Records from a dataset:
=-=-=-=-=

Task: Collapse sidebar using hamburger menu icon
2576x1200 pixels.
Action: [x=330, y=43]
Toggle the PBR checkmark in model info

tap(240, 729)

=-=-=-=-=

- **ACTIVITY**:
Reproduce the entries above in full, so that each one reads exactly as before.

- **RESULT OF THIS TASK**:
Task: Collapse sidebar using hamburger menu icon
2576x1200 pixels.
Action: [x=330, y=43]
Toggle the PBR checkmark in model info

tap(240, 729)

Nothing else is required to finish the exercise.